== To be done ==
1/ Reproduce the Lobster Cottage article from "The timing of" to "voyaging and fishing.", switching "Easter" for "The bank holiday".
2/ In one to three sentences, explain why the Lobster Cottage article calls the timing of the cottage's sale spot-on.
3/ Carry on the Lobster Cottage article from its last sentence.

### Text excerpt ###

West Cork’s Lobster Cottage is set at Raheen, Reen, just a road’s width away from the water, right by the protruding spit jutting into the safety of Castlehaven.

It's just a few hundred metres from Reen pier and slipway where plump mussel shells are strewn about by foraging seagulls who've had their fill from the ocean: we’re not talking cheeky urban gulls scrounging from municipal rubbish bins, black bags and snacking citizens in our cities. Here, they are right at home.
There’s an increasing rare, unspoiled character to Castlehaven harbour, perhaps down to the natural topography with wooded hills, rocky promontories, angled coves and backwaters, watched over by old castle remains such as the much-photographed Raheen Castle, still standing in the harbour’s most sentinel setting...despite having been shelled by Oliver Cromwell in 1649.

The Price Register shows the sale last year of a well renovated and old farmhouse and land at Raheen Castle, selling last year for €1.775 million: it might have even made more as the register only records property values on an acre, and this had more land.
Now, the selling agent of Raheen Castle, Maeve McCarthy based in Skibbereen, is back again at Raheen, only this time her offer, Lobster Cottage, is more than €1 million ‘cheaper’ than the house an castle up the road: she guides Lobster Cottage at €695,000.

Values vary locally here: Ms McCarthy also sold the upgraded Windswept Cottage at Reen, on a height over the water last year for €1.080m (it featured here last year) and right now there are at least two other offers locally, Evergreens, a three-bed stone-faced bungalow looking out to Castletownshend with a €695,000 AMV which went for sale last June, with Sherry FitzGerald O’Neill, and Fair View, a much larger home exactly angled to also make the very best views over water to the village, Castletownshend Castle and St Barahane’s Church over the water. Fair View launched after Christmas with a €880,000 AMV via agent Michael McKenna, expected to get stronger viewings now that summer’s in the air.

The timing of Lobster Cottage coming to market is spot-on: there’s a pick-up in the weather, Easter will lure families to the seaside, and those into boats and waterborne activity are getting craft ready for launching, for sailing, voyaging and fishing.
Lobster Cottage is across the road from the Raheen/Reen’s distinguishing feature, the spit formed to protect the innermost harbour reaches under Raheen Castle, with boats dotted about and pulled up past the highwater mark, in varying states of repair, or disrepair.

### Given data ###

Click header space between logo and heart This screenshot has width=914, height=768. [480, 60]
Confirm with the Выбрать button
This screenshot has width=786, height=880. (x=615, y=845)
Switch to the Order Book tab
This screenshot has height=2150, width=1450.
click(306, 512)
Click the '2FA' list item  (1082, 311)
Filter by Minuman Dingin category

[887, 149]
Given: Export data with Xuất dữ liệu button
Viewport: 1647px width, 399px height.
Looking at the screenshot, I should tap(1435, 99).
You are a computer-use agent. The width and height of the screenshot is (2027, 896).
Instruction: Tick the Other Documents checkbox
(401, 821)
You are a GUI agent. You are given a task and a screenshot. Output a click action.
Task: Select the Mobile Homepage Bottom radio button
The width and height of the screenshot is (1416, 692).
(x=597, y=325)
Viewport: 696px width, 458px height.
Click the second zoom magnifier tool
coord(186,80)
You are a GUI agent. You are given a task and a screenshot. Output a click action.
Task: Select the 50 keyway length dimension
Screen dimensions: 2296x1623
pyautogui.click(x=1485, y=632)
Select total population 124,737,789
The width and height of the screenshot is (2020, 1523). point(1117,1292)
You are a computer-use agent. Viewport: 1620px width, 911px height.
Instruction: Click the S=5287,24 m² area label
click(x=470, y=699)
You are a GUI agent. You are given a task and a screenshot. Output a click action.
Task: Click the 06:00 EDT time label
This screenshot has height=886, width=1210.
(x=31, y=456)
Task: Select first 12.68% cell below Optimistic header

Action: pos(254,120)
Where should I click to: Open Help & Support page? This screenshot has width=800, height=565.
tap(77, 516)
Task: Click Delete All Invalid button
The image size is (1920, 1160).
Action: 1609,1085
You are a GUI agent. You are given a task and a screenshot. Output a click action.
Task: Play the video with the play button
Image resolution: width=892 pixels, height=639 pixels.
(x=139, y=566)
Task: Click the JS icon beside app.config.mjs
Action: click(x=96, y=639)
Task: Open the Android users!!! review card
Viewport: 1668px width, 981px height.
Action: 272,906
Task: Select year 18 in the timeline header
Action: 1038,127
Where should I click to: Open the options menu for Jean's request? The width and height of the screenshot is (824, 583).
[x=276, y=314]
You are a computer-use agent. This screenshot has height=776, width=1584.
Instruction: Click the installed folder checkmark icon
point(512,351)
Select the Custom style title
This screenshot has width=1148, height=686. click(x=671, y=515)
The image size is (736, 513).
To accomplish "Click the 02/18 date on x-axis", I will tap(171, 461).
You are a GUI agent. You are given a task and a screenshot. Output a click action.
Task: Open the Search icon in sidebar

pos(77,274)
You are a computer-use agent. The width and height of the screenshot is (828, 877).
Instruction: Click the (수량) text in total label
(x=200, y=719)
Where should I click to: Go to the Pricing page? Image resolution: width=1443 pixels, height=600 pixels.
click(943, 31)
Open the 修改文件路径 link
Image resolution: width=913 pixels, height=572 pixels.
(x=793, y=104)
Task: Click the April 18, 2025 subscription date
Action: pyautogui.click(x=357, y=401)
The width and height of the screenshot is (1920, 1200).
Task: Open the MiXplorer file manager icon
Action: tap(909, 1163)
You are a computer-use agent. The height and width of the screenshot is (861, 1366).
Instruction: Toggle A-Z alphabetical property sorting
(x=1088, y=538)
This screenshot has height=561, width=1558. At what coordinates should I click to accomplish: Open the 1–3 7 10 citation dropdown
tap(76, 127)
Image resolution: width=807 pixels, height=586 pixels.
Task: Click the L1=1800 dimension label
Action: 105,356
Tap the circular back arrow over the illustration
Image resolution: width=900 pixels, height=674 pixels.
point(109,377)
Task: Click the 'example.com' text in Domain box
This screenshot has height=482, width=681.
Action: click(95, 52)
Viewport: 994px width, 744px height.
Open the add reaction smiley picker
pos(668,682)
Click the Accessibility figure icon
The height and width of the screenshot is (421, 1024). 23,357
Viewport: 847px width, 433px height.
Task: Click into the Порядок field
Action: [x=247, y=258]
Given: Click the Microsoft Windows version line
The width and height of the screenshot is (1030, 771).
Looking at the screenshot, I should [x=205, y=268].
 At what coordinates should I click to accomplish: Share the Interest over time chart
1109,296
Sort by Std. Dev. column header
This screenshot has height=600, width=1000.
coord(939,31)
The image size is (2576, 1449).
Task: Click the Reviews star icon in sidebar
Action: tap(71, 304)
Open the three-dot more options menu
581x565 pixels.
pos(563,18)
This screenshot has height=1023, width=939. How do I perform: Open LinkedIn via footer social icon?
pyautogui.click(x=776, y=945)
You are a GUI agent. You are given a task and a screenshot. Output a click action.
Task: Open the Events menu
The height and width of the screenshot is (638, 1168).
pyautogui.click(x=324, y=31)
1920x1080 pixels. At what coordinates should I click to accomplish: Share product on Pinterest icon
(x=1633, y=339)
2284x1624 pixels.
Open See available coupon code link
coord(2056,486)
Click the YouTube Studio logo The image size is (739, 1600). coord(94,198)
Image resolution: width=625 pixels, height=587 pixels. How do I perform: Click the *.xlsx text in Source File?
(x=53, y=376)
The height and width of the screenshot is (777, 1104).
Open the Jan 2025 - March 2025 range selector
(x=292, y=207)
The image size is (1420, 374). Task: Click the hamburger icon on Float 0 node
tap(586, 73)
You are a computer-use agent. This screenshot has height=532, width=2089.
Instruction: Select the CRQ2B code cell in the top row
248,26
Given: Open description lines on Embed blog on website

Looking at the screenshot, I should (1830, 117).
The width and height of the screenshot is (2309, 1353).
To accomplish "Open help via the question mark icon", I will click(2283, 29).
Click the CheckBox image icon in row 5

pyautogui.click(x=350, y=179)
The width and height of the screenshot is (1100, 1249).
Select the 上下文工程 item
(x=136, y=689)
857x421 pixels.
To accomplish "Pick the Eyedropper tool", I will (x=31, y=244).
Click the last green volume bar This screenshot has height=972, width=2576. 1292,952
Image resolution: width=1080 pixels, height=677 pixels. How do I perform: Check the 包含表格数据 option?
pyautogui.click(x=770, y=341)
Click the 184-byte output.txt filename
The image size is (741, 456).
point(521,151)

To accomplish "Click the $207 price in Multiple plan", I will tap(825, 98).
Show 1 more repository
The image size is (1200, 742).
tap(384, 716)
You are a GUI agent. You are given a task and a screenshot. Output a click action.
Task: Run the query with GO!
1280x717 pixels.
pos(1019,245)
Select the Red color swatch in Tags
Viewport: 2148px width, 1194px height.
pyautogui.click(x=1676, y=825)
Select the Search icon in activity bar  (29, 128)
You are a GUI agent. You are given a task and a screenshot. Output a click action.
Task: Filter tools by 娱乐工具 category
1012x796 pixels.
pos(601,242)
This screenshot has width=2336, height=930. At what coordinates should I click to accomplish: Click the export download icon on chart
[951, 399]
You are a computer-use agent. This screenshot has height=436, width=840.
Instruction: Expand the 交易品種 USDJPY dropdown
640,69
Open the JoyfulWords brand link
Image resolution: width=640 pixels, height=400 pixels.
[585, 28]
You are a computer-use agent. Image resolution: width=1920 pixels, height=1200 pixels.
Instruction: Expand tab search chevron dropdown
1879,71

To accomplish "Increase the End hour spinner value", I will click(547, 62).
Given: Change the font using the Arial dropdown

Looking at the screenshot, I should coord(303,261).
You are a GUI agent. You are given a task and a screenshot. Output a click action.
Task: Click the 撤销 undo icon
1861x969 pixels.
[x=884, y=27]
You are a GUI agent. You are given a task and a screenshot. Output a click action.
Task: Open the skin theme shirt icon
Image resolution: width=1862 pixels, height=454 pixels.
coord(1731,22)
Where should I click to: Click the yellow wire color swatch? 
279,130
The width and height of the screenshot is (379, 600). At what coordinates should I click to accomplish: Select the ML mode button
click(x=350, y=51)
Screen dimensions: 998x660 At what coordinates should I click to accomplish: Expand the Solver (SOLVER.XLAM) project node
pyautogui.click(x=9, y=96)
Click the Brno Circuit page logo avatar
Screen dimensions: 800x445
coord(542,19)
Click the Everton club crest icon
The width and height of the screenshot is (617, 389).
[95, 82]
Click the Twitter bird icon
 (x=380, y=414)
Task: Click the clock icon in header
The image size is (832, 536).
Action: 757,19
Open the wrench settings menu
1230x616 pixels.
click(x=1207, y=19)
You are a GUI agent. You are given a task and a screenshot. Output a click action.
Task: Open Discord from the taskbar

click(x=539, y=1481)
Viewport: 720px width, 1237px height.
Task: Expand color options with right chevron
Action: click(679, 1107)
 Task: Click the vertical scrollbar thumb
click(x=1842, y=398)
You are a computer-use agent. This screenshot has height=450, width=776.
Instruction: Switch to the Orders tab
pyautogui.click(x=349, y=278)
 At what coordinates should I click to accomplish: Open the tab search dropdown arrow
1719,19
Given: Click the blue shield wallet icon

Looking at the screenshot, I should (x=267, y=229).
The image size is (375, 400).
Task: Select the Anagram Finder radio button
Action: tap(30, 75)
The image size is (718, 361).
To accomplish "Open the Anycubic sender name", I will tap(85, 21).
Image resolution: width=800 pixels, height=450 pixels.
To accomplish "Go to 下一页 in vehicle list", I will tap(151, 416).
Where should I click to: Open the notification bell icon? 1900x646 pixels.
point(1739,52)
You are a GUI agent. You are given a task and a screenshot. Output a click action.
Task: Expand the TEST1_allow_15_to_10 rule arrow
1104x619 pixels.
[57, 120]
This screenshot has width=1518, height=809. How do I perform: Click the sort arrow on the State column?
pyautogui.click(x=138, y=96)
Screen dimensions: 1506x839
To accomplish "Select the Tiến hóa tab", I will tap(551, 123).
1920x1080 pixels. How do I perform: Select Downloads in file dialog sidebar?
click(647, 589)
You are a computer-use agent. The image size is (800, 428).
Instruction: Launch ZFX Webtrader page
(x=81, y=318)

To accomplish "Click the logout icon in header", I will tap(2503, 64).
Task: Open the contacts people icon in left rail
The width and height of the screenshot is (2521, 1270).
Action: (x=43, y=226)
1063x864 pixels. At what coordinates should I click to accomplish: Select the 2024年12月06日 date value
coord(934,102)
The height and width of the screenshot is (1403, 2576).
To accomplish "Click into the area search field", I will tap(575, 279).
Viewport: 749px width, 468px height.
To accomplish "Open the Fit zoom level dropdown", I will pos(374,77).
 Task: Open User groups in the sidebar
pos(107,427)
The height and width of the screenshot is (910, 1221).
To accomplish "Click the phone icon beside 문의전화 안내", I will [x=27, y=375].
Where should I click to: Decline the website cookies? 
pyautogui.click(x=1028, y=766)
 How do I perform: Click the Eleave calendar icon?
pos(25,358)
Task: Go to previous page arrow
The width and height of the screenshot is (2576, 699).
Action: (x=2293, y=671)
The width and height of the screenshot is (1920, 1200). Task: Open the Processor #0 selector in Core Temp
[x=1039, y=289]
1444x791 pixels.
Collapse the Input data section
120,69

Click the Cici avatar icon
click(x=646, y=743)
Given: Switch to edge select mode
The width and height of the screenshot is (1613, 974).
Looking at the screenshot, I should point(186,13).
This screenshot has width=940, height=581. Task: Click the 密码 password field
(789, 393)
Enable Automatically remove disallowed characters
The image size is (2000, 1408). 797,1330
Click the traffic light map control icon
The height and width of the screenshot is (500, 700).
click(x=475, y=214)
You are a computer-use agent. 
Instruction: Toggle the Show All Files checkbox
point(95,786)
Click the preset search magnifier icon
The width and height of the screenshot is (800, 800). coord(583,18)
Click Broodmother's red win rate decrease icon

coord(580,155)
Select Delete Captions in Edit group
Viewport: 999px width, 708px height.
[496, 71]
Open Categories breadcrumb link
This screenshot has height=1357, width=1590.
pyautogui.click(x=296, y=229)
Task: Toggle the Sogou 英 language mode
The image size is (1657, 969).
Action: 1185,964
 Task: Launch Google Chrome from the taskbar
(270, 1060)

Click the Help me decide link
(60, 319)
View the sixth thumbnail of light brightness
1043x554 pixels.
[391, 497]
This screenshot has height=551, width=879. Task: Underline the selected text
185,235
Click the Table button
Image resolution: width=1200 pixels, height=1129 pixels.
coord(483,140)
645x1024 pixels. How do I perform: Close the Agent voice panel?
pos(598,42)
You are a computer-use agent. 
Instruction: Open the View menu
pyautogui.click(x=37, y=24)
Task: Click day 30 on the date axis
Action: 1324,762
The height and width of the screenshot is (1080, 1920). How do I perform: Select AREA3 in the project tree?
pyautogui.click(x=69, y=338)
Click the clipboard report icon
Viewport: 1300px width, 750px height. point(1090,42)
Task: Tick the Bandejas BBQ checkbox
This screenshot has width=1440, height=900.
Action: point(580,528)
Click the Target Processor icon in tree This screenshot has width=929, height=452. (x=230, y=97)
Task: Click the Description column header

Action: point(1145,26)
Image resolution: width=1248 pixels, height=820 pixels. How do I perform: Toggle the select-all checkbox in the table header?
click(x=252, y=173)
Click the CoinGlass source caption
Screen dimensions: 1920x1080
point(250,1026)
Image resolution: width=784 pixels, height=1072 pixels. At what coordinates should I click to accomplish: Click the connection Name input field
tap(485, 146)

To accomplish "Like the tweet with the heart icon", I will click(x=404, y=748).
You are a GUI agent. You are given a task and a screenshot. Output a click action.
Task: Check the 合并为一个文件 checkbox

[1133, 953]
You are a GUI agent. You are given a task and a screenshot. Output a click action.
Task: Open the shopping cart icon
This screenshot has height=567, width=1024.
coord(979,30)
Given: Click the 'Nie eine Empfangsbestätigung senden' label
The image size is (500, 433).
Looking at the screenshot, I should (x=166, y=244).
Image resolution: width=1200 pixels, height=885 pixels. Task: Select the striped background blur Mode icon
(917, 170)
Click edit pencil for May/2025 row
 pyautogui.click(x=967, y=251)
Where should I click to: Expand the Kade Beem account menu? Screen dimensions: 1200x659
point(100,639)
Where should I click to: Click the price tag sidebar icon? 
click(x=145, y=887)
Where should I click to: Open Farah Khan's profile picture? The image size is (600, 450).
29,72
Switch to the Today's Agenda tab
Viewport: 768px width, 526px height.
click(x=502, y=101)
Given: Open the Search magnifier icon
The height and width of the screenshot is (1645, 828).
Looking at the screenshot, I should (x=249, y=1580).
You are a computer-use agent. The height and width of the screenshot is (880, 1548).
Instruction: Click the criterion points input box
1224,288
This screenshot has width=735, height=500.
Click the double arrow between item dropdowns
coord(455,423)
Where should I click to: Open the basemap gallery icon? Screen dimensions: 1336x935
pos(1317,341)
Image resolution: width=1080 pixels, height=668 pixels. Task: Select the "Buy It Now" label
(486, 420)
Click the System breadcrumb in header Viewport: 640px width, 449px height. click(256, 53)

###

== Answers for the exercise ==
1/
The timing of Lobster Cottage coming to market is spot-on: there’s a pick-up in the weather, The bank holiday will lure families to the seaside, and those into boats and waterborne activity are getting craft ready for launching, for sailing, voyaging and fishing.

2/ The weather is picking up, and Easter will draw families to the seaside. People into boats and waterborne activity are also getting their craft ready for launching, sailing, voyaging and fishing.

3/
It’s popular with dinghy and small boat sailors, and with kayakers including those getting out on the water with Jim Kennedy’s Atlantic Sea Kayaking, on the go since 1995 and now in second generation family hands. Many others use it in a democratic sort of way, and it’s also a base for Cork Whale Watch. In more recent years, it’s got its own coffee and cake offer, The Coffee Cup, in a converted horsebox.

The Coffee Cup has outdoor seating and tables fashioned from brightly painted large timber cable reels, giving sit-down views out the length of Castlehaven harbour to the Stags rocks – known far and wide for their treacherous nature, as the crew of the ore carrier the Kowloon Bridge found to their cost in 1986 when it reefed and foundered off Castlehaven.
Back at Raheen, all’s milder, safer and little wonder that estate agent Maeve McCarthy says Lobster Cottage “enjoys an idyllic setting on the tranquil inner reaches of Castlehaven harbour, boasting breathtaking views across the water to Rineen Woods and the charming Victorian village of Castletownshend.”
She puts that village, with its period homes clinging mollusc-like to the precipitously steep hill down to the sea and its own pier as about a 15 minute spin by car but adds “the journey can be delightfully shortened, to mere minutes by taking a leisurely punt or kayak across the sheltered harbour mouth, highlighting the unique maritime charm and ease of access that define this property.”

Largely upgraded and given its current character back around the 1990s by owners who live in the UK, Lobster Cottage has c 165 sq m or 1,800 sq ft inside its ‘shell,’ with a largely open plan ground floor, with linked sitting and dining area with corner windows for water views plus tall, feature wood-burning stove, with a country-style kitchen under a high pitched ceiling, and with painted units, towards the back.

There’s also a ground floor bedroom with en suite bathroom “ideal for accessible living,’ plus guest bathroom, while upstairs are two more bedrooms, one used as study and it links to an upper level sunroom/conservatory, with screening blinds for the glass ceiling, with outdoors steps down to the gardens.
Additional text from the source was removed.